From Saudi Arabia, humorous and heartwarming? This is as unexpected as such qualities would be in a Germanic film, plus being in this instance written and directed by a Saudi woman to boot--obliged to monitor exterior Riyadh scenes from inside a van, communicating via walkie-talkie. On top of those surprises, documentarian Haifaa Al Mansour’s début fiction feature Wadjda is about females; even more, it is about the title ten-year-old, played by a once-in-a-great-while actual good child actress, Waad Mohammed. Overcoming subtitles from Arabic, beyond spoken words her face and body language are enough to convey and convince.

A tomboyish imp who does not yet have the “little apples” that a workman calls on her to show, Wadjda nonconforms in jeans and high-top Keds clones under the black abaya, dispenses with the hijab when able to, plays decadent music cassette tapes and rolls her eyes at adult silliness. Flouting morals enforced by the religious police, she has her heart set on a green bicycle dangling colored handlebar strips and a bell.

This heroine does not know how to ride a bike, forbidden to women in any case as are driving a car, painting toenails, appearing unveiled in public, working alongside or playing with the opposite sex, opposing their legally polygamous husbands’ wishes, directly touching the Koran when “impure,” and a long etcetera list. Disdaining restrictions, the entrepreneurial girl sets her mind to mastering the two-wheeler without training wheels and outracing loyal same-age friend Abdullah (Abdullrahman Al Gohani).

Her adventures toward that goal are paralleled by, yet in contrast to, her schoolteacher mother’s (Reem Abdullah) subservient contortions to win the total love of the girl’s father (Sultan Al Assaf), who lives apart at his mother’s (Mariam Alghamdi) on account of her failure to bear him a male heir and is about to replace her with another, different number one wife.

Wadjda comes close to being disciplined or expelled by girls school headmistress Ms. Hussa (Ahd), a stickler for conservative regimentation although students snigger that the rumored burglar in her house was in reality her lover. Wheeling and dealing during recess, selling homemade bracelets and lovers’ go-between services and sometimes charging twice, Wadjda saves up for the eight-hundred-riyal bicycle.

The characters do not change much, though they may reveal new, unexpected sides, as does gossip- and appearance-conscious mom at the end.

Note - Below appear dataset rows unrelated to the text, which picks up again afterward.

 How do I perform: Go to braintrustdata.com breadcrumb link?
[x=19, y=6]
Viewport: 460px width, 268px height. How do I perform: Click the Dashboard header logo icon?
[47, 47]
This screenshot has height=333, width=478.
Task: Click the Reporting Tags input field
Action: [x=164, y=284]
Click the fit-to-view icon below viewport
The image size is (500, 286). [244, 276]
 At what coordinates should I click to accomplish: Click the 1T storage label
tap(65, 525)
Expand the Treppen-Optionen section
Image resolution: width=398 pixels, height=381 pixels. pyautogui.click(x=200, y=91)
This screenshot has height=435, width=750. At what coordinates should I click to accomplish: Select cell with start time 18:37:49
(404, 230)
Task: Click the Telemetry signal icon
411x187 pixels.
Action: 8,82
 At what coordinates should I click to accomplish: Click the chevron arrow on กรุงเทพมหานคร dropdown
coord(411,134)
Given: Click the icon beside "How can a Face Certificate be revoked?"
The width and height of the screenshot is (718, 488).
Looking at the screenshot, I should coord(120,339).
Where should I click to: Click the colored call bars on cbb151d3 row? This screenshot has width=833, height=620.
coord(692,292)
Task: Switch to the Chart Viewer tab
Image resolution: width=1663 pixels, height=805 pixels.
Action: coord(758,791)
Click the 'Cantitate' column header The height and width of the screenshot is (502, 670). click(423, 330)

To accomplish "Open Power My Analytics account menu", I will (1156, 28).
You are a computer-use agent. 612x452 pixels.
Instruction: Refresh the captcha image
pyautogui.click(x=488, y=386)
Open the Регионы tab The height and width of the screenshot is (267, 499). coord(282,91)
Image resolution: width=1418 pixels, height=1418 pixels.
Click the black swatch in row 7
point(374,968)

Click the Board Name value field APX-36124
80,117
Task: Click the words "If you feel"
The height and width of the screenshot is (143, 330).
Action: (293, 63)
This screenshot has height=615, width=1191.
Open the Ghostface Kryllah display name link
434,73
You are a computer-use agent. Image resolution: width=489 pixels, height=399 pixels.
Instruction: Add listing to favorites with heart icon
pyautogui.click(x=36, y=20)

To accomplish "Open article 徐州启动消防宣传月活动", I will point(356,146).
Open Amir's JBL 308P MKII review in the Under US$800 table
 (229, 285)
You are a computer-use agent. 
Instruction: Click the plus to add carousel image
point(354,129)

One begins to worry about Wadjda, however, for after she has charmed us and stayed silent or white lied rather than rat on classmates, she seems to give over her admirable rebellious mischievous self, toeing the line to join a select class preparing students for the Koran recitation competition offering a certificate and thousand-riyal first prize.

Apart from Sony Pictures Classics theatrical release, Wadjda is shown in the Museum of Modern Art/MoMA’s annual prescient compilation of “The Contenders” for Academy Award notice. Worthy in its own story right, this hundred-twelve minutes is also notable for the non-strident style with which Al Mansour -- cinematically schooled in Cairo and Sydney -- comments on the restrictions on and frustrations of even middle class women in the capital and most cosmopolitan city of a U.S. political bedfellow homeland in which cinemas are forbidden. Free from ranting or raving, this quiet celebration of joy of the spirit is one first step towards righting centuries of repressive wrong.

(Released by Sony Pictures Classics and rated "PG" by MPAA.)